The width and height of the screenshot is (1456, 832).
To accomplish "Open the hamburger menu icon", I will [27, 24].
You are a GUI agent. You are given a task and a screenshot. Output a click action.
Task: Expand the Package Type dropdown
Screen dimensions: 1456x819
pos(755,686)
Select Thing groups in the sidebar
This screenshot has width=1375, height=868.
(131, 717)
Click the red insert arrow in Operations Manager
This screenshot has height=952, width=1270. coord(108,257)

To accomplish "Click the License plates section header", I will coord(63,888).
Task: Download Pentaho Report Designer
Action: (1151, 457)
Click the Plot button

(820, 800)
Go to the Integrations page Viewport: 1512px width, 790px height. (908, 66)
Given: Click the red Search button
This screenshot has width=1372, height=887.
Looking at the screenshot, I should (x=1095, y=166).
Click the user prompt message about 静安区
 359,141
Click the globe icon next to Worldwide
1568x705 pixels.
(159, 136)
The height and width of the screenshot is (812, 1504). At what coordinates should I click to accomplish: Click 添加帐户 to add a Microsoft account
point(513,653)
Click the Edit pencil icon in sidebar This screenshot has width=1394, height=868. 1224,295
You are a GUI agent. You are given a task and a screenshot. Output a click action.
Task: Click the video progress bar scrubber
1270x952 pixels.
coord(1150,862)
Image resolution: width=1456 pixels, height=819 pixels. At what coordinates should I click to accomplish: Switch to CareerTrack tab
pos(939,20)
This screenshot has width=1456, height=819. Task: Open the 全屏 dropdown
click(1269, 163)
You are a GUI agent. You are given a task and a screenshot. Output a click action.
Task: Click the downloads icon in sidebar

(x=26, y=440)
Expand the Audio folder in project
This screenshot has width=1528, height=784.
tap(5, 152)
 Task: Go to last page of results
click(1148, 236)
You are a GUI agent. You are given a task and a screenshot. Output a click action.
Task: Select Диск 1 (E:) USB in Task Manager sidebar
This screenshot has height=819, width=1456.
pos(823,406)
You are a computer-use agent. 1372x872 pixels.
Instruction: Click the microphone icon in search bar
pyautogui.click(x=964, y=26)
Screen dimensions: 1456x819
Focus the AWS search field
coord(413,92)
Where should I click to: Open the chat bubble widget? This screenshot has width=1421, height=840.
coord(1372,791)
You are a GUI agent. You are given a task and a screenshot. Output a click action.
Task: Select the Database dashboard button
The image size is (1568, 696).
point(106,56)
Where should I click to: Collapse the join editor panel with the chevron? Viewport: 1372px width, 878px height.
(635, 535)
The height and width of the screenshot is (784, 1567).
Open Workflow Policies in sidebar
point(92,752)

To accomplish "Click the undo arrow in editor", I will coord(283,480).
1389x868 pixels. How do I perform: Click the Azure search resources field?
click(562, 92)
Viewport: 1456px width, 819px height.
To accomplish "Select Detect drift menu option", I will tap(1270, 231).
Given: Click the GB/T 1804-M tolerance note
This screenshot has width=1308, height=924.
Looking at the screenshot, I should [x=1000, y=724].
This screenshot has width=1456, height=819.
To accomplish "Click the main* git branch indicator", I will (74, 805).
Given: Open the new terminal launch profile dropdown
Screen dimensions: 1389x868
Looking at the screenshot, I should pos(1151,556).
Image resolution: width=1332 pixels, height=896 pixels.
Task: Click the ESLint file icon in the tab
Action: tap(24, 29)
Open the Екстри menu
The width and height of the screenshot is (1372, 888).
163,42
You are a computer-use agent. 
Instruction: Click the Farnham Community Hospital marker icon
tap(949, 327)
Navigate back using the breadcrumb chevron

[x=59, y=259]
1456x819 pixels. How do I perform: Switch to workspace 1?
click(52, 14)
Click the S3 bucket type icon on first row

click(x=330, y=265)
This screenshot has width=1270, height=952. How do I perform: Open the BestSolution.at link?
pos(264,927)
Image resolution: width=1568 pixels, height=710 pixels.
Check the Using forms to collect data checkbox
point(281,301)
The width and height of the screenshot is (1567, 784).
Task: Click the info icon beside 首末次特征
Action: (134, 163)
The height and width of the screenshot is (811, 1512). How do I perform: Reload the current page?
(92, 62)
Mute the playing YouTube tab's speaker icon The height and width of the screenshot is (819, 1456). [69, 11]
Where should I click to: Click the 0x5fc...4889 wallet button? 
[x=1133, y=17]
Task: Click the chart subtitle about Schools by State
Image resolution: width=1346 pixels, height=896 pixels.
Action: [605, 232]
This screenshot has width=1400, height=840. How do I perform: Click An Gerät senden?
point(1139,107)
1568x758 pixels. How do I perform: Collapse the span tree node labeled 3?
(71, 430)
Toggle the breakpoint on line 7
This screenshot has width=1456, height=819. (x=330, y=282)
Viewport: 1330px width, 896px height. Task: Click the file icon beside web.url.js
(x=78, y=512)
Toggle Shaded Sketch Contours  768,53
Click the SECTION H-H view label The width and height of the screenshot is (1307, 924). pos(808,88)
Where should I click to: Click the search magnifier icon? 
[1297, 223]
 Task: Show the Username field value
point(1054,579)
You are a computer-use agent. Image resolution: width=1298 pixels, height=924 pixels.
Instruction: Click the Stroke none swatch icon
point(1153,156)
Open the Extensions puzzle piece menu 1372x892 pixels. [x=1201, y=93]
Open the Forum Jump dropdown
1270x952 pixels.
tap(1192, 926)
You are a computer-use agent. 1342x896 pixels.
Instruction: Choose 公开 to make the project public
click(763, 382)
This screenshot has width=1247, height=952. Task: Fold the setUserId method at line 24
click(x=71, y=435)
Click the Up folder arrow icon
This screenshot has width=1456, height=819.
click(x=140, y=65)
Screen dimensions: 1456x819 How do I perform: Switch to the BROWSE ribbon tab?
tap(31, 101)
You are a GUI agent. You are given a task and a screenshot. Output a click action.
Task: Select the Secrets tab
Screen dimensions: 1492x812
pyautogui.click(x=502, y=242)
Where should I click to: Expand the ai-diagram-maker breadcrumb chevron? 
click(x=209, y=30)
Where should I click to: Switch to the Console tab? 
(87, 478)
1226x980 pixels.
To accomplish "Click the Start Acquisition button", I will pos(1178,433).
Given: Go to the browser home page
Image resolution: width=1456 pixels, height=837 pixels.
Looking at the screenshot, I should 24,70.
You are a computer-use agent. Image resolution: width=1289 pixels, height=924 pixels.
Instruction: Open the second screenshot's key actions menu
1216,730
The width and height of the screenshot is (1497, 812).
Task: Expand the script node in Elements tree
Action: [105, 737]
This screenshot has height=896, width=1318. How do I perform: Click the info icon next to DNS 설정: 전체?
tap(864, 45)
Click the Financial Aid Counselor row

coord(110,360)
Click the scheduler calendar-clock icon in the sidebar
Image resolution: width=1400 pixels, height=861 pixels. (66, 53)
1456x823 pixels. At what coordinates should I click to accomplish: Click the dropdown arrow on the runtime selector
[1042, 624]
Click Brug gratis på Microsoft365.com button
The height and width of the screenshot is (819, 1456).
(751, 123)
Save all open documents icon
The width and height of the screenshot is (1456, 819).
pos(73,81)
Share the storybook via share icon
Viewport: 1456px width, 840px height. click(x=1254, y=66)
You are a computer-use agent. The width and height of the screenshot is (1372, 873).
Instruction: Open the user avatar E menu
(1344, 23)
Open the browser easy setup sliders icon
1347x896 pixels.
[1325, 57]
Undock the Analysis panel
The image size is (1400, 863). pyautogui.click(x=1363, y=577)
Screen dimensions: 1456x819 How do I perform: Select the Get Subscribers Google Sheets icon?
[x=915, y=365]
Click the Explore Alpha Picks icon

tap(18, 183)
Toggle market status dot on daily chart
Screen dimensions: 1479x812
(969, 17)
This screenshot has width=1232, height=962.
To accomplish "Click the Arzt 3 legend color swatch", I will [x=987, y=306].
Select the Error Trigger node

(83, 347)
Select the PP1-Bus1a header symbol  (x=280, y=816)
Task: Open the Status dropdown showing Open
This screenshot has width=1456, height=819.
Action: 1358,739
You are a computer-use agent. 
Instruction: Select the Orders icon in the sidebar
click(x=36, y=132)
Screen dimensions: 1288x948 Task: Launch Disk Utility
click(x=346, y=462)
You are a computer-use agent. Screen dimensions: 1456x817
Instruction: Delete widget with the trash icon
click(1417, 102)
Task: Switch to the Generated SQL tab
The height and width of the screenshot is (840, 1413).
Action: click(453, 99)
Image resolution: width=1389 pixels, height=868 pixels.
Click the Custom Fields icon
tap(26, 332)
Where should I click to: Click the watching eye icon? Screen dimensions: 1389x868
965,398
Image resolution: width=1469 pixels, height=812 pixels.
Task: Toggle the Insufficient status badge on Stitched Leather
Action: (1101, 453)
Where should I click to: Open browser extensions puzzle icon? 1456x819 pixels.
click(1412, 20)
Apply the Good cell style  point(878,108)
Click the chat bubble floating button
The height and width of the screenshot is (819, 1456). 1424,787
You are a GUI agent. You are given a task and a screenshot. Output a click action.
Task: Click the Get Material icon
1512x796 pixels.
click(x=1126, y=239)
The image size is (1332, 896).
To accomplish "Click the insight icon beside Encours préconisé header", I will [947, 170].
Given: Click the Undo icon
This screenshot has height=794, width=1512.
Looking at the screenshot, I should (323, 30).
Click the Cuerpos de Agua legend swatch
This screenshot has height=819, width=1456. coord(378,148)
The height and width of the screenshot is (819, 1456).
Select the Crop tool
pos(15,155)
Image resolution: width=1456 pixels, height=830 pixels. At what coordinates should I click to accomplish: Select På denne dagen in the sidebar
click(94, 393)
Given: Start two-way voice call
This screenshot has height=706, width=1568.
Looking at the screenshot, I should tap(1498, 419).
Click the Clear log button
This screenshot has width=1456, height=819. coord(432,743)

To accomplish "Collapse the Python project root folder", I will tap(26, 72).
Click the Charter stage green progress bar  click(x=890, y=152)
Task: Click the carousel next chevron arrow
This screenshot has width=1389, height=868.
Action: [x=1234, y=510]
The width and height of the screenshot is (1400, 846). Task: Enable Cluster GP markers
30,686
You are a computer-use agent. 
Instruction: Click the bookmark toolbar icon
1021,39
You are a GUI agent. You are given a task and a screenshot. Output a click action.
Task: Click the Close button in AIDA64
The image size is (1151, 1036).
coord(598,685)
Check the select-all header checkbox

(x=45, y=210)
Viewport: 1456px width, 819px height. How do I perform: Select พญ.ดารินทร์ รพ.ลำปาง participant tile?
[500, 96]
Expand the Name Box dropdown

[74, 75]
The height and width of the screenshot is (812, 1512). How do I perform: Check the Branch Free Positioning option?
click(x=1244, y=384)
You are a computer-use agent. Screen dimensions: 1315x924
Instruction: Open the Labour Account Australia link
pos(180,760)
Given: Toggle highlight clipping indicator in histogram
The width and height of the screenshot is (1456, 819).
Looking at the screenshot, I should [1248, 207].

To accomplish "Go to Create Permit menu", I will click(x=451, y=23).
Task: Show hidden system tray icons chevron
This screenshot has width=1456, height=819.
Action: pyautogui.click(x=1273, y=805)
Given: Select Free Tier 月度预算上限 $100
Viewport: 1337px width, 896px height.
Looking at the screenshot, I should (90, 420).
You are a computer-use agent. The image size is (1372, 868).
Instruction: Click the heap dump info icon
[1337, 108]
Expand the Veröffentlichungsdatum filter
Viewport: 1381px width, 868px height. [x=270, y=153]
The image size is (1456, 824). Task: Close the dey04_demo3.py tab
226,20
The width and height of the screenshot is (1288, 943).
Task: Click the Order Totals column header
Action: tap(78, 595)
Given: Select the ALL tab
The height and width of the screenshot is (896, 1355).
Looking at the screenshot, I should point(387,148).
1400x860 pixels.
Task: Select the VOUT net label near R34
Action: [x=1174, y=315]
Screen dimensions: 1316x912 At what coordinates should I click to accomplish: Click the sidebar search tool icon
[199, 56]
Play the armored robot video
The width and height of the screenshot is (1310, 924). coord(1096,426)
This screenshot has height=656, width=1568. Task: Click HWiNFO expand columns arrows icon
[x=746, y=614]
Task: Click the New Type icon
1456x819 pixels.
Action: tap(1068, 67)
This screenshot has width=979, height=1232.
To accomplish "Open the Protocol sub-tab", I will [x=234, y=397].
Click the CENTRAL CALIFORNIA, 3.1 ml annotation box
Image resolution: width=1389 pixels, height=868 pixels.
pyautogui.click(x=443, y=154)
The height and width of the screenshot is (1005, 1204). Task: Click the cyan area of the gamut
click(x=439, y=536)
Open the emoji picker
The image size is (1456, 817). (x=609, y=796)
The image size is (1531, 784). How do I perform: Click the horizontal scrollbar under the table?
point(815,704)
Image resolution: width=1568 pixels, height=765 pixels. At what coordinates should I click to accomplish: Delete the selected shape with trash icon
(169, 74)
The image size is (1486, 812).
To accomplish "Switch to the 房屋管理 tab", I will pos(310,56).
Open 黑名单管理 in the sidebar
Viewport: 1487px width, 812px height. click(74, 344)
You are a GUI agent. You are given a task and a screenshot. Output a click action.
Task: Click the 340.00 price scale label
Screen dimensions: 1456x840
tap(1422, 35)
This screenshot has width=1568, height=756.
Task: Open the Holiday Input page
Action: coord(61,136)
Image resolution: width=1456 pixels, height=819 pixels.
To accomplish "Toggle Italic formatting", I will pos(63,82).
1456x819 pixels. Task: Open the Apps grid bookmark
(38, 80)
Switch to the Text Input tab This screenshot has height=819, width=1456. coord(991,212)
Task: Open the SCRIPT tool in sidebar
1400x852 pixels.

_Your objective_
Find how many lines in the listing contain the word "indicator" and give that count alone.

_Exercise output_
2